E temos ainda muito para progredir.

Sr. Deputado, termino lendo-lhe o que o seu partido também disse na tal discussão sobre a introdução do carácter tendencialmente gratuito no Serviço Nacional de Saúde. Disse nessa discussão a então Deputada Assunção Esteves — não sei se a conhece — que «há uma tendência para o serviço de saúde gratuito ». É só isso! Não há nenhum retrocesso mas, sim um avanço. Pois é esse avanço que queremos hoje consagrar na prática, não já só nas belas palavras do PS e do PSD mas também na lei portuguesa, no ordenamento jurídico português, revogando as taxas moderadoras, que não servem para moderar nada, servem apenas para penalizar as pessoas que precisam dos cuidados de saúde.

(...)

Sr. Presidente,

Muito brevemente, dadas certas inconsistências que a Sr.ª Deputada Teresa Caeiro aqui tentou apontar, vou referir-me em concreto a uma suposta inconsistência:
a de, na óptica do PCP, e contrariamente ao que diz a lei, haver taxas moderadoras que correspondem a mais de um terço do preço do cuidado de saúde.

É que isso, Sr.ª Deputada, não é uma determinação do PCP, mas da lei. E o facto é que, hoje, há taxas que excedem esse limite e que, portanto, são ilegais — aliás, elas foram instituídas pelo governo de que o seu partido fez parte. Ora, sendo isso ilegal, não poderia estar a acontecer, mas está —, neste momento, aliás, com a conivência do Partido Socialista.

Por outro lado, estas taxas são uma porta aberta a aumentos ainda maiores, como se tem visto nos últimos anos, e a constituírem-se como um factor de ainda maior desigualdade.

Quanto aos cuidados primários de saúde, Srs. Deputados, ninguém pode negar que as pessoas recorrem às urgências porque não encontram saída nos seus centros de saúde — este é que é o problema! Dos pontos de vista clínico e da gestão em saúde, podem chamar-lhes «falsas urgências», à vontade. Mas, para as pessoas que não obtêm resposta, são verdadeiras urgências e essas pessoas não podem ser penalizadas por isso.

Depois, Sr.ª Deputada, quero dizer-lhe que, no nosso sistema, as receitas vêm do sistema fiscal e nós já apresentámos muitas propostas para aumentar as receitas do sistema fiscal. O seu partido é que tem votado contra! Quando começa a chegar a altura de tributar mais-valias ou de aumentar o pagamento do sector financeiro nunca estão de acordo. Portanto, se quer receitas, aí tem propostas para o aumento das receitas.

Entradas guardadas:
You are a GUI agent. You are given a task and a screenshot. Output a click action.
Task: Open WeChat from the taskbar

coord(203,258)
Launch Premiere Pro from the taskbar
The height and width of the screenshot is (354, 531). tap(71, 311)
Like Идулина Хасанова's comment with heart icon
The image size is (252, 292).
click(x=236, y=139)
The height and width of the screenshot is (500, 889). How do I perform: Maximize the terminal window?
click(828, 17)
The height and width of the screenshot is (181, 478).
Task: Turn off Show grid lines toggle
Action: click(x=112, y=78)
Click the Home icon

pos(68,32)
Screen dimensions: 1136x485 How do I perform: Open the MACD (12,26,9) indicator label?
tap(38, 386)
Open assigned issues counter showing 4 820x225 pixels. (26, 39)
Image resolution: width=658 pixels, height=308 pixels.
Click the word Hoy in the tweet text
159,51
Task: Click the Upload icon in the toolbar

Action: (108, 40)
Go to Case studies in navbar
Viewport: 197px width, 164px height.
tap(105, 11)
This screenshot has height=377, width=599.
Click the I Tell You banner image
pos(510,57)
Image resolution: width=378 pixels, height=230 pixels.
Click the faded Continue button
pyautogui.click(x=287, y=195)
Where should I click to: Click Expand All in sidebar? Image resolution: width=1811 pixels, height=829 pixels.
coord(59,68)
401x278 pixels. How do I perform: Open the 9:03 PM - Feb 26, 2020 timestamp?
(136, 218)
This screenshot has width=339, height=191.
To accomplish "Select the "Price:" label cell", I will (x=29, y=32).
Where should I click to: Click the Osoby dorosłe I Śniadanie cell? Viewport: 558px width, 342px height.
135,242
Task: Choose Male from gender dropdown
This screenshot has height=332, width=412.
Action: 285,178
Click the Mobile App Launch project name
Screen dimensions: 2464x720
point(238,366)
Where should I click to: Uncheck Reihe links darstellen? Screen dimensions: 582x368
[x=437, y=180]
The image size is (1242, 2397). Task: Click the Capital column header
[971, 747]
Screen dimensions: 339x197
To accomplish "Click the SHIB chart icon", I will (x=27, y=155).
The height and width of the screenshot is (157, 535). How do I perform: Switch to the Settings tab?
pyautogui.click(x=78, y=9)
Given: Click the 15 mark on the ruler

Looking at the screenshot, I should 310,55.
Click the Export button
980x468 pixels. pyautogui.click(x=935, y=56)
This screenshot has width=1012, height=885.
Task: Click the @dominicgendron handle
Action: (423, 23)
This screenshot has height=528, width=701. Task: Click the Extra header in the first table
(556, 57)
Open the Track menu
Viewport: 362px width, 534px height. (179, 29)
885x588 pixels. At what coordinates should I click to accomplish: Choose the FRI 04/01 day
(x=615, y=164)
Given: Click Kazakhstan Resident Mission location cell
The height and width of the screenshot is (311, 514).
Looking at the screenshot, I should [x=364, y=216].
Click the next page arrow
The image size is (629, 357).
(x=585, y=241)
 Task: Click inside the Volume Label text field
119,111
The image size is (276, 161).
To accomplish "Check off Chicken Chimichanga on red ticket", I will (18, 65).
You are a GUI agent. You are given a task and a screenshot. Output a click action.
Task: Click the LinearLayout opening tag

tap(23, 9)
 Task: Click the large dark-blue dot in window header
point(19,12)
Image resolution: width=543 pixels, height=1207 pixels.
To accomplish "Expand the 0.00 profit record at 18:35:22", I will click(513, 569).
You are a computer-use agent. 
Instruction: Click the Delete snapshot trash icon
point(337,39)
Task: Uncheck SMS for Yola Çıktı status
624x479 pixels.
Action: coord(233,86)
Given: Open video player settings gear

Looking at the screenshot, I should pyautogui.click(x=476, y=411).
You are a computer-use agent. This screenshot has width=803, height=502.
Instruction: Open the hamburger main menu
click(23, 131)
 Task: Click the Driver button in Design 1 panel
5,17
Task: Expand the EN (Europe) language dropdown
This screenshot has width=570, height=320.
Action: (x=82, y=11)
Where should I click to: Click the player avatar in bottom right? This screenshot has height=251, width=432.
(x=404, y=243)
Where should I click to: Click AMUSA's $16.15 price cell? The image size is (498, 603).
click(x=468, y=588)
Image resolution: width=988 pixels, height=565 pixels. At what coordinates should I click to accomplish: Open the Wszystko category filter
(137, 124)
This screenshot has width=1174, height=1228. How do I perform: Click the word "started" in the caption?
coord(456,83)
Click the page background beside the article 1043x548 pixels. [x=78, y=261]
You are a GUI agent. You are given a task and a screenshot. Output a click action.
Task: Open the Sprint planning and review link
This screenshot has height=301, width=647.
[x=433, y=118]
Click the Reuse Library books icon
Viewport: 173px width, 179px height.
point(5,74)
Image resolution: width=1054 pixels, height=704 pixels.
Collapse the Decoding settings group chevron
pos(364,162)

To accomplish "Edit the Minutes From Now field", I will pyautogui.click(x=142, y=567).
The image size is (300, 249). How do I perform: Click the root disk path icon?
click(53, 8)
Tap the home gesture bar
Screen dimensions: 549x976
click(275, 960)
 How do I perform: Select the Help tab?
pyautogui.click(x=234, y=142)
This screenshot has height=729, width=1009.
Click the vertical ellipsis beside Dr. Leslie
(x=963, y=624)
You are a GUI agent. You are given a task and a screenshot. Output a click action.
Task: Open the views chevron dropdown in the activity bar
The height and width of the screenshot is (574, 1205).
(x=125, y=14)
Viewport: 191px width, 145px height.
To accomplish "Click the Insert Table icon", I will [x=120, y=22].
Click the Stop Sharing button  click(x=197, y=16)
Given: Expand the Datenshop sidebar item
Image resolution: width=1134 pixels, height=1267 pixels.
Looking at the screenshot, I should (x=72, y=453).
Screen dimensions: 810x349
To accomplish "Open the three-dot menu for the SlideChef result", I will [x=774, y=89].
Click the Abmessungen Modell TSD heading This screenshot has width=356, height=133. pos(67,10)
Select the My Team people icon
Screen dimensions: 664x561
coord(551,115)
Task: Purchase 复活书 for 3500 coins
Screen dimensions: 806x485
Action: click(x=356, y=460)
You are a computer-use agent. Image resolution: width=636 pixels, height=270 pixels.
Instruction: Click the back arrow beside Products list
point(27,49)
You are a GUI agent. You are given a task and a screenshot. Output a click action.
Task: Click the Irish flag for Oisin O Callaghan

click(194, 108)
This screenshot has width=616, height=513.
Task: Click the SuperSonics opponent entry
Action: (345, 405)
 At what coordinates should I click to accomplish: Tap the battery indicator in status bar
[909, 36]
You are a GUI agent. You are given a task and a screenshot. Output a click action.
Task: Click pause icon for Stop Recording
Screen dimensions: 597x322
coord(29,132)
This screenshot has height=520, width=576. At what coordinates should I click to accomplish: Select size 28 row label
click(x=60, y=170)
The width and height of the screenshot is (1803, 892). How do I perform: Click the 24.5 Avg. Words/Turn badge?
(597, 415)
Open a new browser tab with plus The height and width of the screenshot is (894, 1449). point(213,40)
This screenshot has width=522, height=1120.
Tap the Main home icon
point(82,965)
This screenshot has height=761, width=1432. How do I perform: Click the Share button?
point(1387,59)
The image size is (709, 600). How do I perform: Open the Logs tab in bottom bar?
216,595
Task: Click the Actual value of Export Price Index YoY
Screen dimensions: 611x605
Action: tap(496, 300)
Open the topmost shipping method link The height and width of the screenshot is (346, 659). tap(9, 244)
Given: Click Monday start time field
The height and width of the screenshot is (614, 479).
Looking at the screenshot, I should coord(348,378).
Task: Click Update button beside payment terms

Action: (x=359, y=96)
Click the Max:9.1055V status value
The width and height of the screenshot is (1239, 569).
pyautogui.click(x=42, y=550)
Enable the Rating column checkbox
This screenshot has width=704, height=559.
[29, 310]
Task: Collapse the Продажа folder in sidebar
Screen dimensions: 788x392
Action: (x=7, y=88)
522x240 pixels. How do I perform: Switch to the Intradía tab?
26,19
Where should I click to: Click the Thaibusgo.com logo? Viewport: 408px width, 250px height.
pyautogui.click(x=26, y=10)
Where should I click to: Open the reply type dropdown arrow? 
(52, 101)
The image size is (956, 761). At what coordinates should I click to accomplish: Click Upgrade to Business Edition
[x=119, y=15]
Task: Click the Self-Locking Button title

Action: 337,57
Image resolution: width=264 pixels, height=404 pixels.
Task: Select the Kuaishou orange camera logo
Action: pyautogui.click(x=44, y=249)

Tarefa proposta: No excerto, quem disse que «há uma tendência para o serviço de saúde gratuito»? Indique, por favor, o nome. As linhas não fazem falta para responder.

Solução do exercício: A então Deputada Assunção Esteves.